Photo d’ouverture : ©Pandolfini Casa d’Aste, Florence. Estimé entre 600 et 800 euros, lot n°106 de la vente Design e Arti Decorative del’900 du 06/07/2023, comprenant trois pièces sanitaires de la série Torena (c.1960) dessinée par Antonia Campi et produite par SCI Laveno.
[1] En 1951, Paysage, la frise en céramique qu’elle réalise pour la IXe Triennale de Milan s’est fait remarquer, exposée tout en haut de l’escalier d’honneur du Palazzo d’Arte, mise en valeur par une spectaculaire installation lumineuse signée Lucio Fontana, formée de boucles géantes de tube néon.
[2] Une rétrospective lui a été consacrée en 1998 par le Musée international du design céramique de Laveno (Lombardie), qui a donné lieu à la publication d’un catalogue, rédigé par Enzo Biffi Gentili, aux Editions Électa : « Antonia Campi : Antologia ceramica 1947-1997 ».
[3] Lot N° 1021, Porte-parapluie C 33, pour S.C.I. (1949), cachet «Lavenia made in Italy 11.54», adjugé 1 200 euros, Boetto, Gênes, le 25/10/2017 (© Boetto).
[4] Lot N° 1334, ensemble d’appareils sanitaires de la serie Torena (1959), vente Design e Arti Decorative del Novecento, Boetto, Gênes, le 26/10/2016.

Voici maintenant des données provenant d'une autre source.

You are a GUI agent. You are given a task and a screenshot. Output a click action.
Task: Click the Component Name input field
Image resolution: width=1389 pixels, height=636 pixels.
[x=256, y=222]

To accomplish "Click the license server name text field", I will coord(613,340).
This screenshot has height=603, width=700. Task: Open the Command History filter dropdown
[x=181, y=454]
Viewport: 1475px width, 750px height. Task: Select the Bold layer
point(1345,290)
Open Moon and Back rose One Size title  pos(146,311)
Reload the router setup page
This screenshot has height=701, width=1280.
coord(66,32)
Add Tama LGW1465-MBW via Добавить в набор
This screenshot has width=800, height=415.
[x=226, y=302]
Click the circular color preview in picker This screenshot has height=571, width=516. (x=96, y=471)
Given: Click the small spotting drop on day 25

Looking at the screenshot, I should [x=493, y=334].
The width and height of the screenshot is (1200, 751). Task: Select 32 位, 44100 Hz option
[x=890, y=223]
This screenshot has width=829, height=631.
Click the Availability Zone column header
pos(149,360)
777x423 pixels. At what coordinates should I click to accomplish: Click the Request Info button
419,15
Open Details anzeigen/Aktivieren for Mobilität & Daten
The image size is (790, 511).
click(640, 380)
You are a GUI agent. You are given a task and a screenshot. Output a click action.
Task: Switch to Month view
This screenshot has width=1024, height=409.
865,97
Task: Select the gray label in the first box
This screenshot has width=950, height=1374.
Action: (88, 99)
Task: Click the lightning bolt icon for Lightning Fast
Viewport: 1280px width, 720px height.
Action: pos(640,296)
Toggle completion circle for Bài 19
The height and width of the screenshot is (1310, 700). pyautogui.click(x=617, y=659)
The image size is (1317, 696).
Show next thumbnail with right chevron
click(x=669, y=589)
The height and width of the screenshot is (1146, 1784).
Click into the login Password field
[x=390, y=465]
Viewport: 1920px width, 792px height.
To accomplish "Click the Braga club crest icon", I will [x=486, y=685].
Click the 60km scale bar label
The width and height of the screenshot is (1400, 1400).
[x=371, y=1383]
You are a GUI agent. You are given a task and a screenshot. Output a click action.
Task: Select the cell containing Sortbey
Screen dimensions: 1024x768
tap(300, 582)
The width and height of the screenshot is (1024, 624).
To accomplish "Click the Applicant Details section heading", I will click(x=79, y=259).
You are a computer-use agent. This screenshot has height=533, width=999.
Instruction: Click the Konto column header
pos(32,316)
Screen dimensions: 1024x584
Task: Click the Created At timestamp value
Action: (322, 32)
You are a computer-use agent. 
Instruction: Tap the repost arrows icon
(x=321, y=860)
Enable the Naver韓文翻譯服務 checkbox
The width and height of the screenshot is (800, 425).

[5] Ces trois axes caractérisent son œuvre, dont le catalogue raisonné, rédigé par Anty Pansera, est paru en 2008 chez SilvanaEditoriale sous ce titre : Antonia Campi – Creatività, forma e funzione.
[6] Lot 7, lavabo de la série Conchiglia (1966), Ginori, vente 306, Design, Day 1, Capitolium Art, Brescia, le 26 novembre 2020 (© Capitolium Art).